I have a handmade shop online where I sell mirrors and magnets. What I do is to purchase graphics from sources such as other shop owners, and size them to the mirror or magnet that I am selling, post this item in my shop as a digital picture of the finished item, and wait for a sale.
I am having a dispute with a graphic artist from whom I have purchased digital altered art graphics for over a year and a half. She is having my products pulled from my shop, saying that I am making a copyright infringement on her products because of the way I display my items with her graphics. It is a long story, but my real question to you is... can a person copyright altered art? If she is taking copyrighted material and altering it, can she copyright it herself?
Thank you for any information that you can provide.
This is a very interesting question, and perhaps not quite as clear-cut as it might seem.
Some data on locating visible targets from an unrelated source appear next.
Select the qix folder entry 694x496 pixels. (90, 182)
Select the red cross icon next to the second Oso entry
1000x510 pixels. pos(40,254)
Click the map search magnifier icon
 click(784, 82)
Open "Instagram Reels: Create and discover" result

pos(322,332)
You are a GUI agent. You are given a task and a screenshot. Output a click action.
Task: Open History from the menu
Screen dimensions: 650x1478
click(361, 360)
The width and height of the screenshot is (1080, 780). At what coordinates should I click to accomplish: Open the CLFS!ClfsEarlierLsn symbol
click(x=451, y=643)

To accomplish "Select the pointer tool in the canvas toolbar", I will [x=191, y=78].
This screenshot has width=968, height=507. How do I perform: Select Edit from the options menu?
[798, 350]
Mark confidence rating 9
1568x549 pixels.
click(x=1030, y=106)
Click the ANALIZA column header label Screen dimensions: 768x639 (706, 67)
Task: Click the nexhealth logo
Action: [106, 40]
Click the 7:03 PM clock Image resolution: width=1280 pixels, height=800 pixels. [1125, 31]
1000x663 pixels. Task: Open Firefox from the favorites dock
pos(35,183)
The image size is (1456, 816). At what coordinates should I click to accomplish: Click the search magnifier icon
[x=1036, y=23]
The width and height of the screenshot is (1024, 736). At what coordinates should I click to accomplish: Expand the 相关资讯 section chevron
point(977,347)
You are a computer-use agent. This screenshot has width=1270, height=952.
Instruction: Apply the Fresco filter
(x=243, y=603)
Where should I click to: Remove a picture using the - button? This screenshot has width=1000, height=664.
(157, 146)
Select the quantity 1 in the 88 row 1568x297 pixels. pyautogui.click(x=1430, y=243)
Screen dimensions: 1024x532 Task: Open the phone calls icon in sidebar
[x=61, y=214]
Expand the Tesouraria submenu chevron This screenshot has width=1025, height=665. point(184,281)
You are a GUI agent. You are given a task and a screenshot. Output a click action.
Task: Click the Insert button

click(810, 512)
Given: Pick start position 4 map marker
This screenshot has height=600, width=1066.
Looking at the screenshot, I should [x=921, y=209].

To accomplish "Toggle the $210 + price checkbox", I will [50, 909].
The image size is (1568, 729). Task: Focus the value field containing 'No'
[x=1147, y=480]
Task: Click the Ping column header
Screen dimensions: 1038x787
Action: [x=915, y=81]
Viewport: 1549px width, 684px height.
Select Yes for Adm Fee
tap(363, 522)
Firstly, of course, we are not lawyers, so you can't depend absolutely on what we tell you. However, we are in a position to give you practical advice that a lawyer may not be able to.
In my previous article on using copyrighted images in making artist trading cards I looked briefly at international copyright law, and in particular the length of time for which copyrighted works enjoy protection, and made a couple of points which are very relevant to your question.
First, despite what museums and art galleries may tell you, all of those old paintings are in the public domain. You (and they) cannot claim a copyright on mere reproductions, but if you make a substantial change, or add your own creative input, you may be able to claim your own copyright.
That's important. You asked "If she is taking copyrighted material and altering it, can she copyright it herself?". Even if this graphic artist is using images which are now in the public domain, but making a substantial change, or adding her own creative input, she may well be able to claim her own copyright on the resulting image.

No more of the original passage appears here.